No signpost marks it, no entry on the Ordnance Survey historic maps acknowledges its existence, and the surrounding landscape offers little obvious reason to stop and look. Yet beneath the ordinary surface of this ground in the townland of Doonmoon, something deliberate and old holds its shape, roughly 32 metres north to south and 25 metres east to west, a sub-circular earthwork that has persisted quietly through centuries of agricultural change.
The feature came to formal notice not through fieldwork or excavation but through an aerial survey conducted on 3 November 1984, when cameras mounted for the Bórd Gáis Éireann Curraleigh to West Limerick gas pipeline project photographed the area as part of a pre-construction archaeological assessment. The images, recorded at a scale of 1:5000 and catalogued as Strip Map 4, Site 4/24, revealed the raised ground clearly enough to identify it as a distinct monument. An earthwork of this kind, a term used broadly for any feature shaped from soil and earth rather than stone, could represent the remains of a ringfort, a type of enclosed farmstead common across early medieval Ireland, though the record does not venture a specific interpretation. What later satellite imagery confirmed, including a Digital Globe orthoimage from 2011 to 2013 and a Google Earth image dated 19 April 2019, is that the northern edge of the earthwork is intersected by a relic watercourse running east to west, a dried or diverted channel that likely predates the surrounding land reclamation. The record was compiled by Fiona Rooney and uploaded to the national monuments database in June 2021.

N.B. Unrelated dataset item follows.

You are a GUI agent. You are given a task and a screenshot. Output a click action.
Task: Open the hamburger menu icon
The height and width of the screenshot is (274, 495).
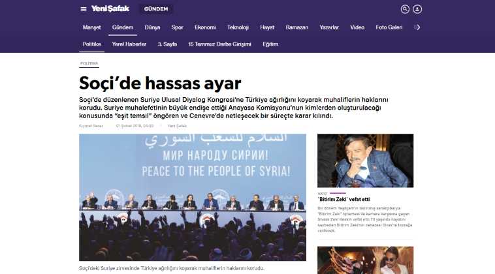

The site sits approximately 180 metres south of the townland boundary with Elton. Because it lies in private agricultural land and carries no public marker, access would require landowner permission. The earthwork is most legible from above, as the aerial photographs demonstrate, but at ground level the raised profile of the ground may still be perceptible, particularly after rain when subtle changes in drainage can pick out old features in a field. The relic watercourse at the northern edge is worth looking for as a secondary indicator of the site's extent and age.